Tornando al Fraschini, quali sono i progetti che si svilupperanno in parallelo alla kermesse teatrale?
Ci saranno incontri in Università, nelle scuole e nei collegi con gli artisti, laboratori teatrali che vedono partecipare la cittadinanza attivamente. Tra le tante collaborazioni con il territorio, una recente con la libreria pavese Delfino ci sta dando molte soddisfazioni: ogni mercoledì alle 18.30 fino al 30 ottobre vi si svolge “CHIAMATA PUBBLICA! Voce ai libri” dove lettori eccellenti conversano intorno ai grandi classici che saranno trasposti in teatro nella stagione 2019/20, da Il Maestro e Margherita a 1984 di Orwell, passando anche per Il Giardino dei Ciliegi e I Promessi Sposi.
Da ultimo, come vede la città di Pavia e il suo pubblico?

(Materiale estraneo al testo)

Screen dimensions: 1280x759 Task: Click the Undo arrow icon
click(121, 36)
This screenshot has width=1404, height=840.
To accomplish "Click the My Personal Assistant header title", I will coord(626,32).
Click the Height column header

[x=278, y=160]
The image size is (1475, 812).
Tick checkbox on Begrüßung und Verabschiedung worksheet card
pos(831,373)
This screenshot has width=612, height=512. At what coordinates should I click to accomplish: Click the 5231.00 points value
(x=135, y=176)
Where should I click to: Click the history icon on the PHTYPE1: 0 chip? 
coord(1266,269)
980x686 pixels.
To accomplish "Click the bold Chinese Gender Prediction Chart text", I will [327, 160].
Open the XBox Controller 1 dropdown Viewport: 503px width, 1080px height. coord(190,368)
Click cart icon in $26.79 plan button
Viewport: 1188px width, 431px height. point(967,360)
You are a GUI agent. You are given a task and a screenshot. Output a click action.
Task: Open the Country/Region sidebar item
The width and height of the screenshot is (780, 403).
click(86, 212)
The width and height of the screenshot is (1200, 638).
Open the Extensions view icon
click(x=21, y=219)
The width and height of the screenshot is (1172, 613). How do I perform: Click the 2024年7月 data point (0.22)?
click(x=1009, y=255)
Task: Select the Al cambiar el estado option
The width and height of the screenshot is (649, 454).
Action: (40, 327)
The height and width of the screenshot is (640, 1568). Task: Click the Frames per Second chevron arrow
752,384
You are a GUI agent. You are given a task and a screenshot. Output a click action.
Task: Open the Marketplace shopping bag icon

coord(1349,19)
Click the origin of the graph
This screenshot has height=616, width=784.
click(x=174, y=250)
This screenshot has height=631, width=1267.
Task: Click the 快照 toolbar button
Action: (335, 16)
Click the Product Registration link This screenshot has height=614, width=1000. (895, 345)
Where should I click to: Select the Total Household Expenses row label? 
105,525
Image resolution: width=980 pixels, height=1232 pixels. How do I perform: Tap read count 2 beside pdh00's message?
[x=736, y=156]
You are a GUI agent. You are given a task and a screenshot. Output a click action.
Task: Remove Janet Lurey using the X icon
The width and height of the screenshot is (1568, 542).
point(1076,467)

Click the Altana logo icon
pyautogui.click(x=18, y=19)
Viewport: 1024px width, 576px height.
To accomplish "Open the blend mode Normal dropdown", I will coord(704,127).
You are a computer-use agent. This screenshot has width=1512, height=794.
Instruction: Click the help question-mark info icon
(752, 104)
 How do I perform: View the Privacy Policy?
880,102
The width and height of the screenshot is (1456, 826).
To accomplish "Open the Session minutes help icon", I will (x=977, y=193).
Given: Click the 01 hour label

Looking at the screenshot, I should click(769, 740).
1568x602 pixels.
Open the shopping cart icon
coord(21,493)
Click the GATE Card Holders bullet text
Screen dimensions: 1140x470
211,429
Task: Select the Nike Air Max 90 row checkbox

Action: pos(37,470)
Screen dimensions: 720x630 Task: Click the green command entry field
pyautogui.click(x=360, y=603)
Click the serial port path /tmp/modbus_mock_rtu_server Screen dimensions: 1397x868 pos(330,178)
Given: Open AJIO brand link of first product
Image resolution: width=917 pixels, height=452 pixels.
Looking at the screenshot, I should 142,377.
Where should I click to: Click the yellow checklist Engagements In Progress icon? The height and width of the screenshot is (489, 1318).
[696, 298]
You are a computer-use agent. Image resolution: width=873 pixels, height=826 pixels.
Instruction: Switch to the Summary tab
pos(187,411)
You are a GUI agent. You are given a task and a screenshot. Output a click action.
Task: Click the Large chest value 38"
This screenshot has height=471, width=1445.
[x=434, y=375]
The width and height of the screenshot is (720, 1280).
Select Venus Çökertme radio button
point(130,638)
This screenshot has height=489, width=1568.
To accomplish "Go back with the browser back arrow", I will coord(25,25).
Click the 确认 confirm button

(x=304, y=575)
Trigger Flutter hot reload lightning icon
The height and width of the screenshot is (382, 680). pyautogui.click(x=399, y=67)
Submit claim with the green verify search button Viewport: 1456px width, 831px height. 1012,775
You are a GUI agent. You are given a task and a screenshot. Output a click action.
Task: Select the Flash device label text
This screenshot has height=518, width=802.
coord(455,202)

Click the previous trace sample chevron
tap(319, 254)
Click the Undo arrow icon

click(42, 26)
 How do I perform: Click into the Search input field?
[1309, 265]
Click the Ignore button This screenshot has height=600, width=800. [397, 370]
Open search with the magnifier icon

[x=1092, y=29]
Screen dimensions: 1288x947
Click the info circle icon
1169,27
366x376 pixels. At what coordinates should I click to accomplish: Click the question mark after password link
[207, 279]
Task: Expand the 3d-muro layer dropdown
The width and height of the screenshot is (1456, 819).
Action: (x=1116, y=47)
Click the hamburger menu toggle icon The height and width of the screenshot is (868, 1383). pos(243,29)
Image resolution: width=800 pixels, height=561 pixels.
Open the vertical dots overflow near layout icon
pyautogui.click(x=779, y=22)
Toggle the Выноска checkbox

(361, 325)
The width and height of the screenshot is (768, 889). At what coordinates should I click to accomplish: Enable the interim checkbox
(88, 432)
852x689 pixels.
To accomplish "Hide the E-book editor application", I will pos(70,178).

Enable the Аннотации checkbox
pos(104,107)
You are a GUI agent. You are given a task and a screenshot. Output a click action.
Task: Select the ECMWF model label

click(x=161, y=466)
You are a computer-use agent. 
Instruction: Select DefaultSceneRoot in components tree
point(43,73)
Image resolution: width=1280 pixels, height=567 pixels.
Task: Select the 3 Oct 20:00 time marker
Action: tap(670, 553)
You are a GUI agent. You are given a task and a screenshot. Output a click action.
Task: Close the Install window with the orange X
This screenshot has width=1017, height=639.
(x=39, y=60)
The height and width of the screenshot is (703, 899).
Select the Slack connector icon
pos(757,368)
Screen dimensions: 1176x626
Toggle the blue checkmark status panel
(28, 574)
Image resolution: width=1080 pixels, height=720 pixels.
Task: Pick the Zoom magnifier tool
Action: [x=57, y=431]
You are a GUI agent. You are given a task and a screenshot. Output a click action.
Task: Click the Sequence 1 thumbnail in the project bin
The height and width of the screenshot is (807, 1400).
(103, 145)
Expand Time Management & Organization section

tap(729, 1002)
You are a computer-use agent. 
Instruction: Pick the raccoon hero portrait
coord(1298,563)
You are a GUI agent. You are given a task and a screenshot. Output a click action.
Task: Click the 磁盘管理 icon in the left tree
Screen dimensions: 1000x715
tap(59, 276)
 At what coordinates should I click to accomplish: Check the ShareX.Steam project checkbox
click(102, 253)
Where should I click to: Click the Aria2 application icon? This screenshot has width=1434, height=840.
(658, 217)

Pavia è indubbiamente una città colta con due anime forti: una che preserva una grande tradizione e una che rappresenta un immenso potenziale futuribile. Una certa resistenza al cambiamento della prima, ma anche un grande e consolidato amore per il teatro, una difficoltà di comunicazione con la seconda, ma anche una grande apertura e curiosità, una volta intercettata. Quali forze che si muovono nella città, sono però evidenti entrambe e con entrambe è giusto trovare il modo per lo meno di farsi comprendere.
T.M.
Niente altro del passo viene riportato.